BT has announced that its SD-WAN service Agile Connect, developed using BT and Nokia technology, is now offering services to new and existing customers.
Written by Corinne Reichert, Contributor

Telecommunications provider BT has launched its software-defined wide-area network (SD-WAN) service Agile Connect, which it said is aimed at helping large businesses with their digital transformation.

The SD-WAN product makes use of software-defined networking (SDN) to determine the most efficient route for network traffic, and is powered by both BT and Nokia technology.

According to BT, Agile Connect will enable customers to have oversight and greater control over their infrastructure and traffic flows with a more time- and cost-efficient way of managing their networks.

Customers are able to prioritise business applications across the network via the use of a self-serve portal.

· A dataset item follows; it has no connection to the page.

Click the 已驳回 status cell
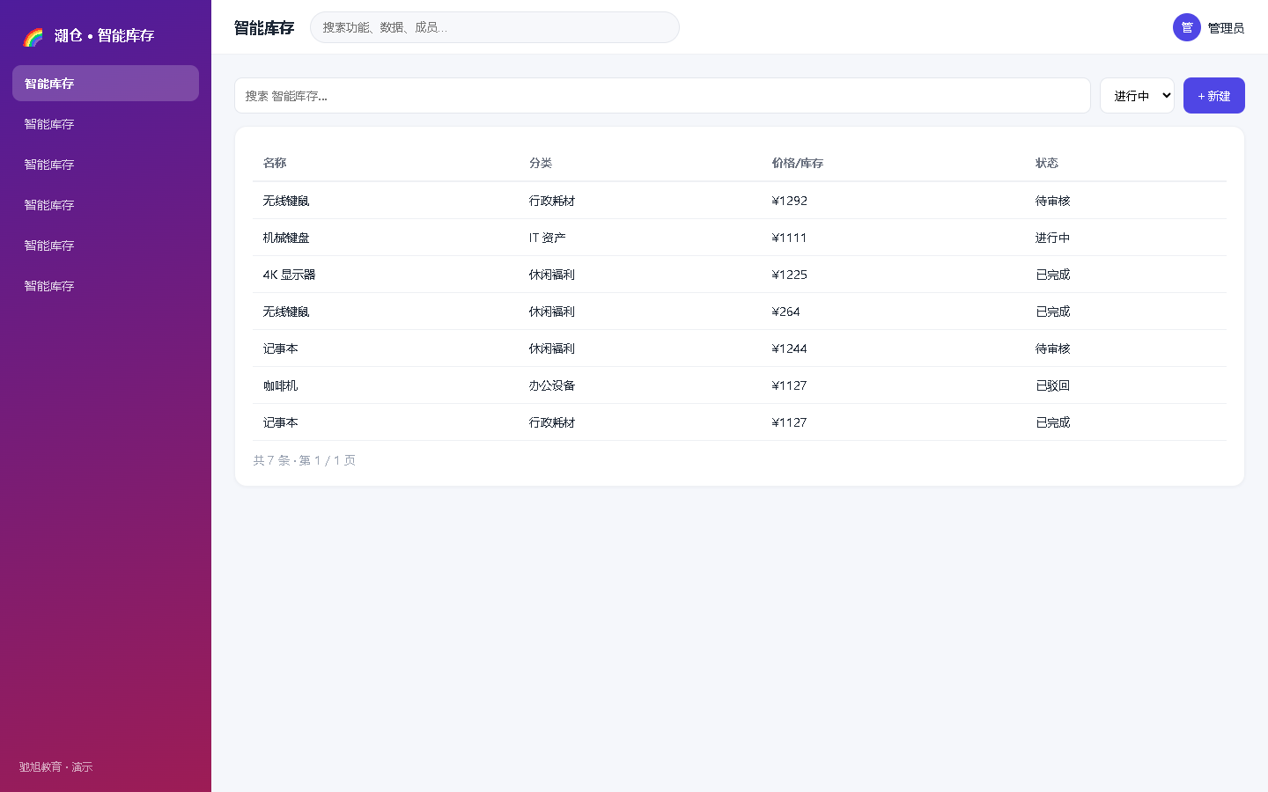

BT said new sites can be set up in minutes rather than months as a result, adding that the service can also be used to integrate network connections following a merger or acquisition.

The Agile Connect product includes BT controller infrastructure hosted online and on BT's multiprotocol label switching (MPLS) network, using BT's pre-built MPLS internet gateways for cloud connectivity between internet- and MPLS-connected sites.

"Its dynamic routing allows organisations to meet bandwidth demand by making it significantly easier to introduce new access services to their network or by making better use of what previously were back-up connections," BT added.

"Together, these features save customers from having to undertake time-consuming and costly design, delivery, and ongoing maintenance of controllers, interconnection gateways, security and monitoring systems critical to the performance of a SD-WAN."

Currently delivered as a single box at the edge of the network, BT Agile Connect will also add support for virtual network functions (VNFs) later down the track to avoid having to deploy multiple boxes.

Agile Connect equipment is live already on the networks of "several large global organisations", BT said, and is now ready to deploy for other customers.

BT Agile Connect is the third phase of its Dynamic Network Services portfolio, which also comprises bandwidth on demand and on-demand virtual services.

The first stage enables customers to turn up and down the speeds they're using at will under consumption-based pricing, which is aimed at aiding the increasing uptake of cloud solutions.

The second phase will see "purely virtual" products, cloud service nodes, and technologies launch by mid-2018, with such network services able to be switched on and off as and where needed by companies, and will be charged via hourly usage, BT told ZDNet in May.

At the time, BT said its Agile Connect suite would be joined by Cisco intelligent WAN (IWAN) products in the future.

BT is also focusing on network security, last week announcing the launch of a global cybersecurity research and development (R&D) centre in Sydney alongside the New South Wales government.

The NSW government's Jobs for NSW invested AU$1.67 million in support of the centre, the state's Minister for Innovation and Better Regulation Matt Kean said, with BT making a AU$2 million investment in capital infrastructure ahead of a "multimillion investment" to employ cybersecurity specialists.

BT had in May told ZDNet that it was undertaking much of its ongoing development on its new cybersecurity platform out of its Australian R&D arm.

Its Assure Cyber Platform makes use of both a computerised element, which uses learning algorithms to sort through the data and learn from it, in addition to a human element to combine creative attention to detail with the "relentless efficiency" of computers.

"At least for now, you can't replace people," BT told ZDNet.

"People have an uncanny knack to spot odd things ... so we have a load of visualisation software that we put on the front of the data lake, and it allows human operators to literally visualise on big screens what this thing is."

Earlier this month, BT also announced its new cloud-based "business-platform-as-a-service" offering, which is aimed at speeding up the time it takes businesses to go to market with digitised services.

BT said the new platform, labelled the BT Personalised Compute Management System (PCMS), allows customers to access, purchase, and bring their own digital services to market within 12 weeks.

It utilises BT's "cloud of clouds" solution, which connects customers to cloud collaboration apps, security services, third-party datacentres, customer datacentres, and third-party cloud services including Cisco, Amazon Web Services, Microsoft Azure, Oracle, HPE, Salesforce, Equinix, Google, and IBM Softlayer.